#### [TEXT SEGMENT]

--

Efficient Market Hypothesis
“An efficient market is defined as a market where there are large numbers of rational, profit-maximizers actively competing, with each trying to predict future market values of individual securities, and where important current information is almost freely available to all participants. In an efficient market, competition among the many intelligent participants leads to a situation where, at any point in time, actual prices of individual securities already reflect the effects of information based both on events that have already occurred and on events which, as of now, the market expects to take place in the future. In other words, in an efficient market at any point in time the actual price of a security will be a good estimate of its intrinsic value.” Eugene F. Fama,
“Random Walks in Stock Market Prices,” Financial Analysts Journal, September/October 1965.
The Three factor Model
The Three Factor Model is a model that defines three independent dimensions of returns. It is probable to apply these factors to portfolios and then quantify the role each factor provides to the overall portfolio as a whole.
In 1991 Eugene F. Fama and Kenneth French who are two leading economists, led a study into the sources of risk and return. Based around the Efficient Market Hypothesis, their research showed that a portfolio’s exposure to three simple but diverse risk factors determines the clear majority of investment results.

--

#### [DIRECTIVE]
Restate the stretch of the Efficient Market Hypothesis text from "In 1991 Eugene" through "of investment results.", changing "leading" to "prominent".

--

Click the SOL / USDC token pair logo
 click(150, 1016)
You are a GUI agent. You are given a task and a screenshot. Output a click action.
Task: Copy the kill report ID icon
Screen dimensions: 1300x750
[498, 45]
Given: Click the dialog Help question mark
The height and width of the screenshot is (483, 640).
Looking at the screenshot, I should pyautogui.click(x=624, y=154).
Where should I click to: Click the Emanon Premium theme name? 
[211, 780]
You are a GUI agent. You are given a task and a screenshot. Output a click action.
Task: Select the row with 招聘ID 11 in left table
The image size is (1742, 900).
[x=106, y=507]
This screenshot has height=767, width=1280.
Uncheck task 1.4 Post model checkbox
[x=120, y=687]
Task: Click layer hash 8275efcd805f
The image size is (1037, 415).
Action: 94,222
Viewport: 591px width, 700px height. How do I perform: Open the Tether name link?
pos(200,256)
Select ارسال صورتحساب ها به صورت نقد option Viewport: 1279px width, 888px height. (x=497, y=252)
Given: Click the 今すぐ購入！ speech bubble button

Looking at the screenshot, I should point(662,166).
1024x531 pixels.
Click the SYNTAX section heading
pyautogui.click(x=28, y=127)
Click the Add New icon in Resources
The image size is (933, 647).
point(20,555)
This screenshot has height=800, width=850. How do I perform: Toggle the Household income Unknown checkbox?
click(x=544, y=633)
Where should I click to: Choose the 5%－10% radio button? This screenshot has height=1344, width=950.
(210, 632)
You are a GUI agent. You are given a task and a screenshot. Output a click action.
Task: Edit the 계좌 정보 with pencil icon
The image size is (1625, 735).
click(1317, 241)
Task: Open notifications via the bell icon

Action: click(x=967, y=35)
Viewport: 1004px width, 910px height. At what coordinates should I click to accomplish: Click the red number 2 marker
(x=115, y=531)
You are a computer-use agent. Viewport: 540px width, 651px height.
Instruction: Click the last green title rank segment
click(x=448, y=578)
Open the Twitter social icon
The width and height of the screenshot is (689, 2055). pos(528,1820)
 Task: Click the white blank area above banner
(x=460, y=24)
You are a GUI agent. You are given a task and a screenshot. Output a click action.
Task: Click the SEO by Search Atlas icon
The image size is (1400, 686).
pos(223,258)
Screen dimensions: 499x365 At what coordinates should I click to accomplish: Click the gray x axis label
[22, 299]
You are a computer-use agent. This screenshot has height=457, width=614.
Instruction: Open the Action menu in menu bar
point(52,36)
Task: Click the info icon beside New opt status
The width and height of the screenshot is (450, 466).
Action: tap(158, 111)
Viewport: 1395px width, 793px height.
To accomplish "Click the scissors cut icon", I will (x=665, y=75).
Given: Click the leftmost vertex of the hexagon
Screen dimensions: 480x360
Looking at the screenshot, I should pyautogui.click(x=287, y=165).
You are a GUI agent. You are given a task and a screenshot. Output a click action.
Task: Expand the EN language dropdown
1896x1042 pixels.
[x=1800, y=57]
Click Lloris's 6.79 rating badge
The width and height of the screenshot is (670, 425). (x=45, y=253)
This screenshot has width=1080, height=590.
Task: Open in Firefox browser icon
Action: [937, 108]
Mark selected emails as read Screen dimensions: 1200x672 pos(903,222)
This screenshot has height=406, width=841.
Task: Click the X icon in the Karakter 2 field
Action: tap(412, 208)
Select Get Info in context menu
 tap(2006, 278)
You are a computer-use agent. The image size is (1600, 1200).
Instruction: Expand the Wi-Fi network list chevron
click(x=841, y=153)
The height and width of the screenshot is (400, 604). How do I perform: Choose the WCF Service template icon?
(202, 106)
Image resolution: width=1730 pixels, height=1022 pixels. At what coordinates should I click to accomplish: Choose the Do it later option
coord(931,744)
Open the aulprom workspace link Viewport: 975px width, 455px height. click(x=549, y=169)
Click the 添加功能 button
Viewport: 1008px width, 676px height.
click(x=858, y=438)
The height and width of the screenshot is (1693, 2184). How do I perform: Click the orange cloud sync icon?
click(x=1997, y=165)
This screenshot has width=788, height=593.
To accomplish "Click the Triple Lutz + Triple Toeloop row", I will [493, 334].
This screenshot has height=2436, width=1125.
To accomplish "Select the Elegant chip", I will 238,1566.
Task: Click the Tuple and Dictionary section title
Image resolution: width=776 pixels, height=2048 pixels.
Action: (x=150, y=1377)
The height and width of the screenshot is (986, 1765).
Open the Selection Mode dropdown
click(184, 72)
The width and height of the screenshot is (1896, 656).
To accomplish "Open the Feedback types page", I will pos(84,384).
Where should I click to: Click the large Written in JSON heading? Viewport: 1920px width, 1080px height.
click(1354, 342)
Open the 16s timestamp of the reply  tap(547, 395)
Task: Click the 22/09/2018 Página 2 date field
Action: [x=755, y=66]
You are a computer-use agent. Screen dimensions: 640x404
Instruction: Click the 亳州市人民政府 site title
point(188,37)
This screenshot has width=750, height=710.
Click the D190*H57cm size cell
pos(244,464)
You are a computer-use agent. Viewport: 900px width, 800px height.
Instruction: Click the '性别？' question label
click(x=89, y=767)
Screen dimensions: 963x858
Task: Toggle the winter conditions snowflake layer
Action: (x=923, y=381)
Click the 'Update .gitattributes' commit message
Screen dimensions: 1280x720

--

#### [CORRECT RESULT]
In 1991 Eugene F. Fama and Kenneth French who are two prominent economists, led a study into the sources of risk and return. Based around the Efficient Market Hypothesis, their research showed that a portfolio’s exposure to three simple but diverse risk factors determines the clear majority of investment results.